- YOUR ASSIGNMENT -
Within the records below, find the line containing "Instruction: Open the Other". Reproduce it and each line after it exactly, and nothing else.

- TASK DATA -
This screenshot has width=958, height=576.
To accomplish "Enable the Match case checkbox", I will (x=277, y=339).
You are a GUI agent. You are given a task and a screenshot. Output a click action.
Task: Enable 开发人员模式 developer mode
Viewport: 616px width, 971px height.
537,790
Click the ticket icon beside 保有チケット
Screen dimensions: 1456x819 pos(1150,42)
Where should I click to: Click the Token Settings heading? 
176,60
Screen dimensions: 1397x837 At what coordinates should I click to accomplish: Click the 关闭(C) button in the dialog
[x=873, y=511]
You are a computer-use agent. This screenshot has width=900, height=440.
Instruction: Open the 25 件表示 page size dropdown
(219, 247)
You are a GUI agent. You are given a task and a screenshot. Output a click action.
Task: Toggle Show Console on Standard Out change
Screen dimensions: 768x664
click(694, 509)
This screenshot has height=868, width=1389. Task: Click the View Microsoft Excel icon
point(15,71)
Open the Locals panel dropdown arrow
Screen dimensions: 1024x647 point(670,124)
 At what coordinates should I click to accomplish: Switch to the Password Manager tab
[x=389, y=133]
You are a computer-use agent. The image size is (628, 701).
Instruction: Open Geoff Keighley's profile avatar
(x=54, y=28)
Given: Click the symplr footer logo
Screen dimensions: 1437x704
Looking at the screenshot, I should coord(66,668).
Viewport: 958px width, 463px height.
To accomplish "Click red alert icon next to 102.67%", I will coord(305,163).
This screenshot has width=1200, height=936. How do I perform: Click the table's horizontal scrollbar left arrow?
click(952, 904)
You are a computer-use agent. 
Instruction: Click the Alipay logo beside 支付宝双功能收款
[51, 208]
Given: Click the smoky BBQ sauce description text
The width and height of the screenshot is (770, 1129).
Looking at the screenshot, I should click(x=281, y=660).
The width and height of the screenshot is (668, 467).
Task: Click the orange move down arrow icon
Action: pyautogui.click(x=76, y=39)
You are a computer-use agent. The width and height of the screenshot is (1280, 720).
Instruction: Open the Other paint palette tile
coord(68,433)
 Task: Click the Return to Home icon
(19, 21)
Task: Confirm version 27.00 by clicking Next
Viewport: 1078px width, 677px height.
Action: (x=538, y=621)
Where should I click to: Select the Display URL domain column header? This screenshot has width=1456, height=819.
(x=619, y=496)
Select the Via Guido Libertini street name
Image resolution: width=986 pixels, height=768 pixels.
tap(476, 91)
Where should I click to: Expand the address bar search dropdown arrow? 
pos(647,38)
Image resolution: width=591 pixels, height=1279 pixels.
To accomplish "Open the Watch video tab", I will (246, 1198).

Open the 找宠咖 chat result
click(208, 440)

- TASK RESPONSE -
Instruction: Open the Other paint palette tile
coord(68,433)
 Task: Click the Return to Home icon
(19, 21)
Task: Confirm version 27.00 by clicking Next
Viewport: 1078px width, 677px height.
Action: (x=538, y=621)
Where should I click to: Select the Display URL domain column header? This screenshot has width=1456, height=819.
(x=619, y=496)
Select the Via Guido Libertini street name
Image resolution: width=986 pixels, height=768 pixels.
tap(476, 91)
Where should I click to: Expand the address bar search dropdown arrow? 
pos(647,38)
Image resolution: width=591 pixels, height=1279 pixels.
To accomplish "Open the Watch video tab", I will (246, 1198).

Open the 找宠咖 chat result
click(208, 440)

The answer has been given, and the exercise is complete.